Page 389 : Lebenstreue ou loyauté
Comment répondre non, comment accepter de perdre tout espoir ? J'ai accepté, et Stenhammer m'a annoncé qu'il allait me remettre quarante-huit heures en isolement total dans mon cachot, « pour que je mesure bien ma décision ». Là, j'ai craqué complètement. Je n'aurais pas pu supporter plus. Je l'ai supplié, j'ai juré qu'ils auraient toute ma loyauté, employant le mot Lebenstreue, ce qui l'a fait sourire. Il a dit : « Curieux que vous employiez un terme aussi médiéval, Frau Dussmann. Mais c'est un terme fort, aussi. Les chevaliers offraient leur Lebenstreue et leur vie pour le royaume, et bien que ces concepts féodaux soient aux antipodes de nos valeurs démocratiques j'apprécie votre engagement à défendre notre système contre ses ennemis impérialistes. Et plus tôt vous nous présenterez des résultats tangibles, plus tôt vous aurez la récompense que vous désirez tant. »

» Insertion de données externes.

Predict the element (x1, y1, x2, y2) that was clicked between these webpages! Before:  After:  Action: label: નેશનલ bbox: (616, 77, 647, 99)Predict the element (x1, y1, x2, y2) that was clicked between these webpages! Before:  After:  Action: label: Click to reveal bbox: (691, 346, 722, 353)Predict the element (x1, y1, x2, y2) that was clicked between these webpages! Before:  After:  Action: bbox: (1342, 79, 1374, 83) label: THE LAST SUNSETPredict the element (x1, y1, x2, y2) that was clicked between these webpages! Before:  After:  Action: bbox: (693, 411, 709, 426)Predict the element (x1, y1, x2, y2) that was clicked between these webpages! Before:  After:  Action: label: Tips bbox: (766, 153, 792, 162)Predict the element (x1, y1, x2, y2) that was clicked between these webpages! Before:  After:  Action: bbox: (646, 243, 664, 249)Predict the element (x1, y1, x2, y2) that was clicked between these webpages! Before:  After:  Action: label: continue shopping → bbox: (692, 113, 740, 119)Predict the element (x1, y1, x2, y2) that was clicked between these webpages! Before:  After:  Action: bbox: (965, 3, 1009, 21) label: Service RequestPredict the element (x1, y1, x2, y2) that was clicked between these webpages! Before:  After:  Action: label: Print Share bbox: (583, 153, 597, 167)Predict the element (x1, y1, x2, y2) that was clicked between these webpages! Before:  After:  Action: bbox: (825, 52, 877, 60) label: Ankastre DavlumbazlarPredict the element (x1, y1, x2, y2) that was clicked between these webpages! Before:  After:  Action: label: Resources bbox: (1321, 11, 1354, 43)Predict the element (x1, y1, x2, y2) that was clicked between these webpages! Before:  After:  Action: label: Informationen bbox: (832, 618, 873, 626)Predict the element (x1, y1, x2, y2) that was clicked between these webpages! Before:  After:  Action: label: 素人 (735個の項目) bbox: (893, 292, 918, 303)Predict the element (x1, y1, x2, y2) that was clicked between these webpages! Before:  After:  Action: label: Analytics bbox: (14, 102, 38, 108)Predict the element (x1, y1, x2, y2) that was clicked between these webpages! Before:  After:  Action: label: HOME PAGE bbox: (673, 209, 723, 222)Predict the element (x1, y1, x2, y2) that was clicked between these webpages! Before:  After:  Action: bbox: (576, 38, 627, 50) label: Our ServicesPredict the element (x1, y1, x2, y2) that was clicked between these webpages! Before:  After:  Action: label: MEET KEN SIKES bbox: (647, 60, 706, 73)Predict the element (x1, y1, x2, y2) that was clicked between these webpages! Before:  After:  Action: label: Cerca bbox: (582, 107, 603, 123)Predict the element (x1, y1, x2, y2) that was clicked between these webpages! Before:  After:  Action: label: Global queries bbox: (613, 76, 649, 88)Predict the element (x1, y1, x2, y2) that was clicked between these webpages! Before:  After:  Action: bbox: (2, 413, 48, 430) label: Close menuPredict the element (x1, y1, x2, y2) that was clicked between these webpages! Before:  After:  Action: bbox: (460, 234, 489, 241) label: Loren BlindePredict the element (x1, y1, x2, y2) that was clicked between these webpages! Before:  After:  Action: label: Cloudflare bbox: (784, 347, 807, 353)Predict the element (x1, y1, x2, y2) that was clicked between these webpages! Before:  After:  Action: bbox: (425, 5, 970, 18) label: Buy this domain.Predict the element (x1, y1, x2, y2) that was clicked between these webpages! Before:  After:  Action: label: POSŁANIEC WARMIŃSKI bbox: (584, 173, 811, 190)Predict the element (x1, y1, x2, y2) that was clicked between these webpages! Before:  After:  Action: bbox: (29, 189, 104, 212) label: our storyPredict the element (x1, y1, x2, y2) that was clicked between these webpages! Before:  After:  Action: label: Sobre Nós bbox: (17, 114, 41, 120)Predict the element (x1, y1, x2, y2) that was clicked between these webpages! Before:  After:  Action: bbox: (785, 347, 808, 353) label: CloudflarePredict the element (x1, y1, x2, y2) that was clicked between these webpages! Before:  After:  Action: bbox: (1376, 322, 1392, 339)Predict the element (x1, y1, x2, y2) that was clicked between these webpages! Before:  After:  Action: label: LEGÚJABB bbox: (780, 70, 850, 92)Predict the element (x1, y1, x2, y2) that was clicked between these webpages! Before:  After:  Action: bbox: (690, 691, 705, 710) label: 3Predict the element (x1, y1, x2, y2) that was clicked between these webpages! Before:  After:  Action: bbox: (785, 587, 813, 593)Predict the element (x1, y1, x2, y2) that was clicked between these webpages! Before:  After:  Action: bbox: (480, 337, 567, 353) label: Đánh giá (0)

Page 426 : L'acte de traduire
À un moment, il a fait une très belle remarque à propos de l'acte de traduire, que c'est une façon de transposer les mots du matin en mots du soir. Beaucoup trop poétique si on considère les contraintes et les limites du métier, mais j'ai été émue qu'il me fasse comprendre ainsi qu'il accordait de la valeur à ce que je fais.

Page 459 : Orgueil
Seule capable de s'imposer sur le remords cuisant que j'éprouvais, une idée s'est formée en moi : l'orgueil est la force la plus destructrice qui existe au monde, celle qui nous pousse à ne plus considérer que la pulsion de défendre nos si fragiles certitudes, et donc d'ignorer toutes les autres interprétations du scénario qu'est notre vie. Il nous conduit à adopter une position et à ne plus en bouger, nous empêche de seulement considérer la raison pour laquelle quelqu'un nous supplie de l'écouter. L'orgueil va si loin qu'il peut nous obliger à repousser la seule personne nous ayant jamais offert la chance d'un bonheur véritable. L'orgueil tue l'amour.

Page 480 : comparaison VILLES et INDIVIDUS
Les villes sont capables de se réinventer ainsi, de jouer avec leur identité, de devenir autre chose sous le même extérieur remis au goût du jour. Et nous aussi, en tant qu'individus, nous pouvons perdre du poids, prendre des muscles, laisser au contraire la graisse triompher, nous habiller d'une manière qui correspond à l'image que nous voulons donner aux autres, faire étalage de notre aisance ou de notre dénuement matériels, manifester notre optimisme ou notre scepticisme, bref modifier notre apparence comme les villes le font. Mais nous sommes incapables de changer l'histoire personnelle qui nous constitue. Nous sommes l'accumulation des paradoxes que la vie a mis sur notre chemin, stimulants ou atterrants, porteurs d'une lumière cristalline ou des plus denses ténèbres. Nous sommes le résultat de ce qui nous est arrivé, et nous avançons toujours chargés de ce qui nous a définis, de ce dont nous avons manqué, de ce que nous avons voulu sans avoir pu l'obtenir, de ce que nous avons trouvé et perdu.